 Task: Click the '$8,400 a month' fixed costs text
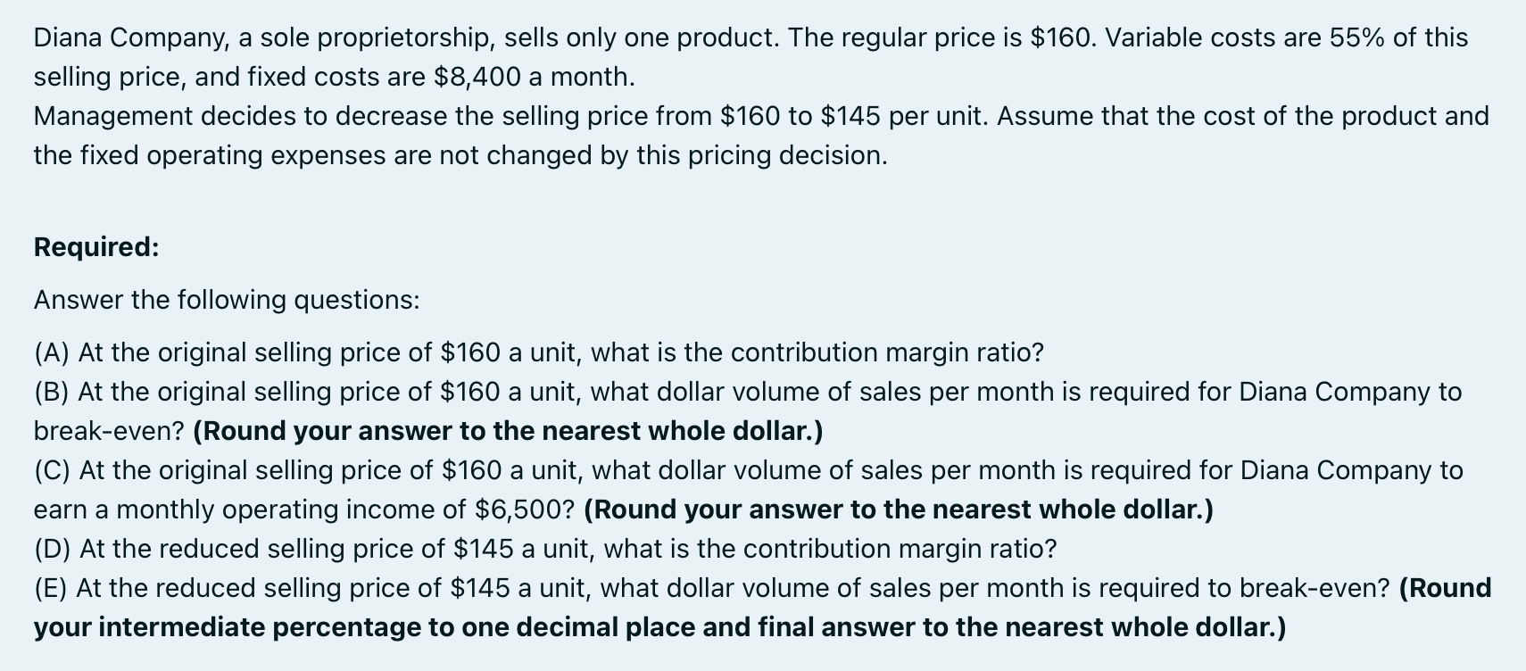534,77
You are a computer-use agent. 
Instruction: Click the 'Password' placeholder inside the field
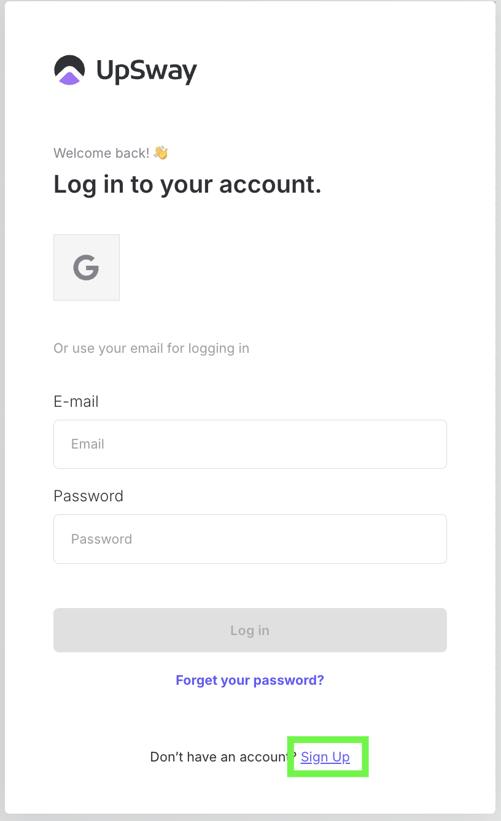click(101, 539)

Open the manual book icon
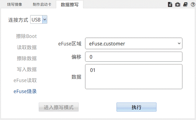[185, 5]
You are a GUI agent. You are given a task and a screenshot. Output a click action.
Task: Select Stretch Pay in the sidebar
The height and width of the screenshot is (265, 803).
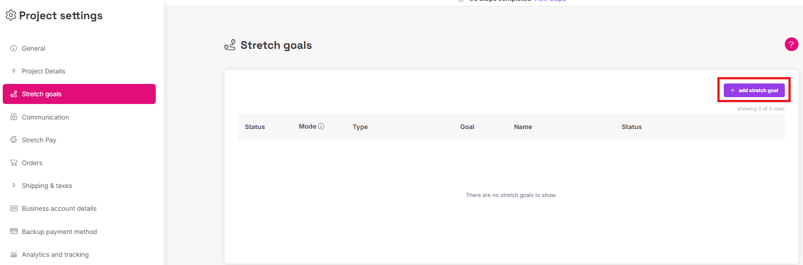click(x=39, y=140)
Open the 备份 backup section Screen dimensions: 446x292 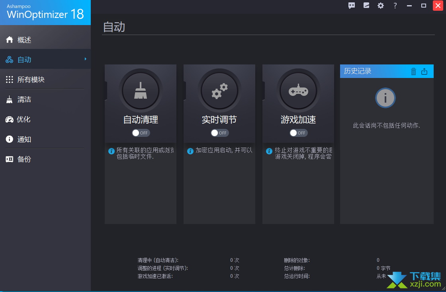(24, 159)
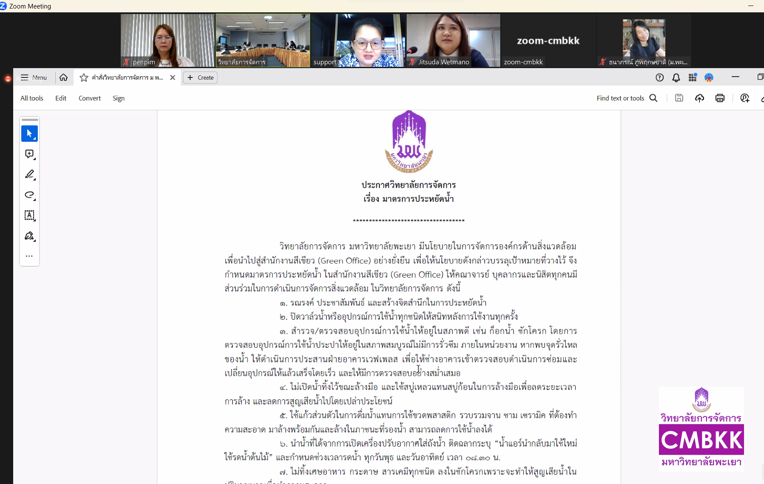Viewport: 764px width, 484px height.
Task: Activate the Highlight pen tool
Action: [x=29, y=175]

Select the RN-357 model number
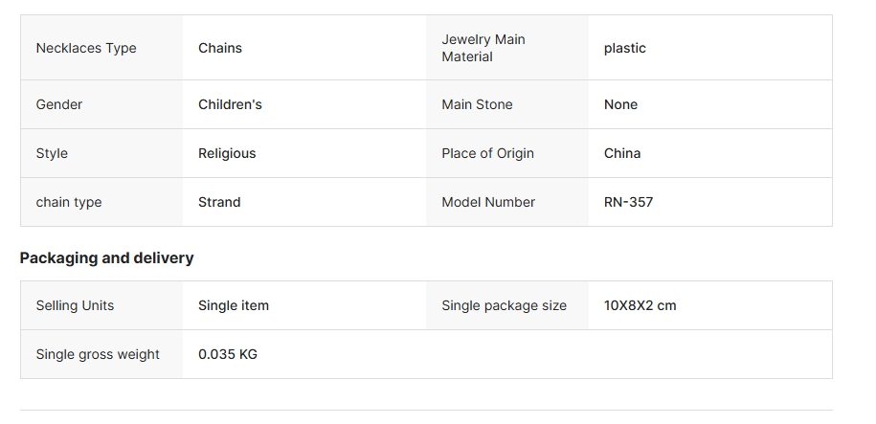pyautogui.click(x=628, y=202)
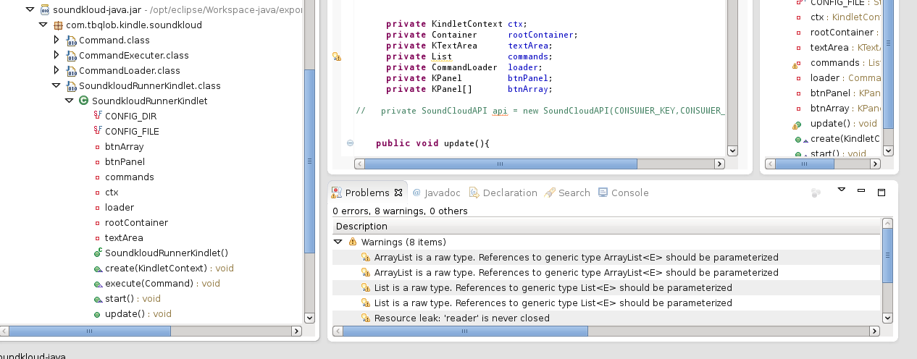Screen dimensions: 917x359
Task: Collapse the update() method fold in editor
Action: [350, 143]
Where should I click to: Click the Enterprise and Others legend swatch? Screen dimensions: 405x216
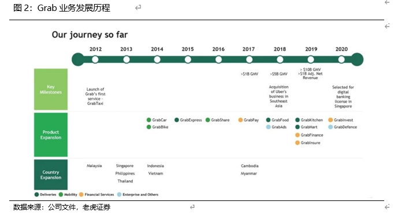click(119, 195)
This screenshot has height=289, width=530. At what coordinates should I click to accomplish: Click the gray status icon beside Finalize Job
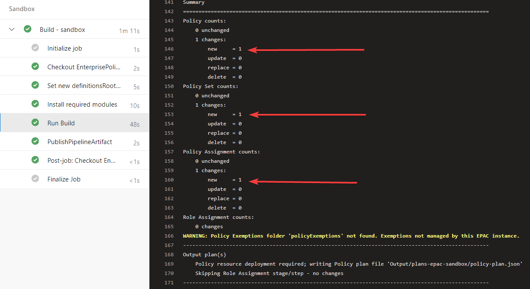(35, 179)
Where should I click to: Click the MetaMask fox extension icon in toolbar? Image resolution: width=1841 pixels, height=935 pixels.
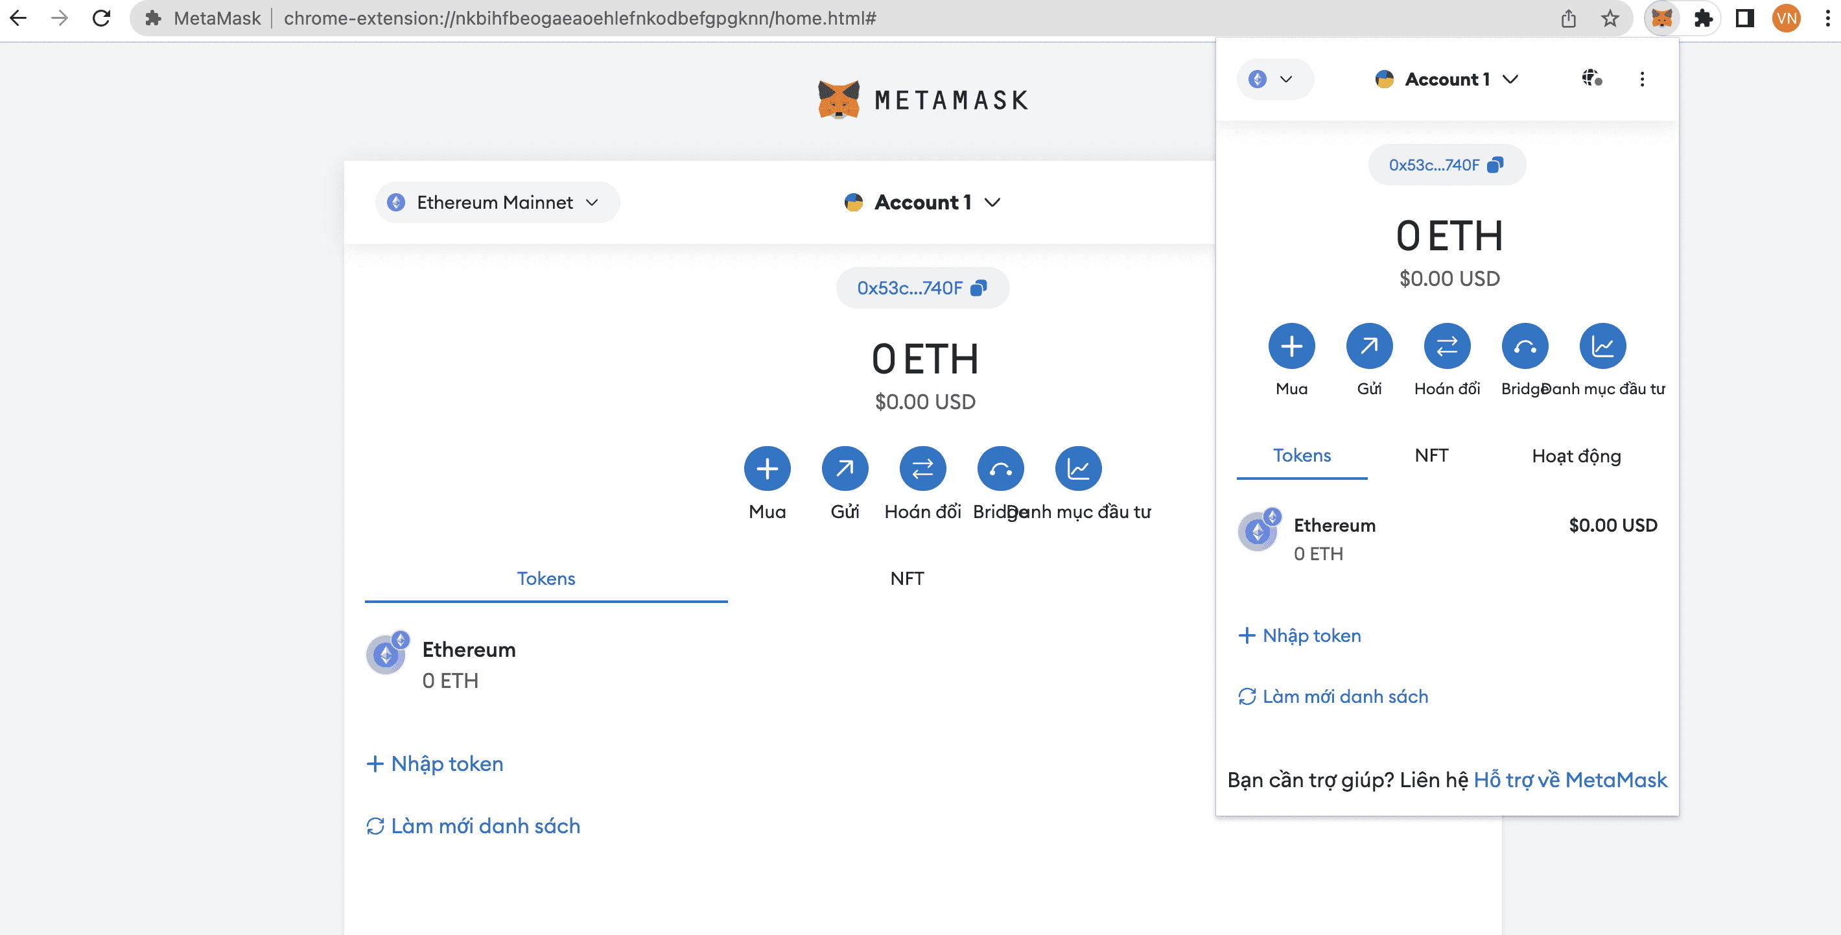1661,19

+--

Brief: Report every line of the records above that contains the string "screenshot", matching case exactly.

Answer:
You are a GUI agent. You are given a task and a screenshot. Output a click action.
The height and width of the screenshot is (265, 803).
This screenshot has height=289, width=530. At what coordinates should I click to accomplish: Click the gray status icon beside Finalize Job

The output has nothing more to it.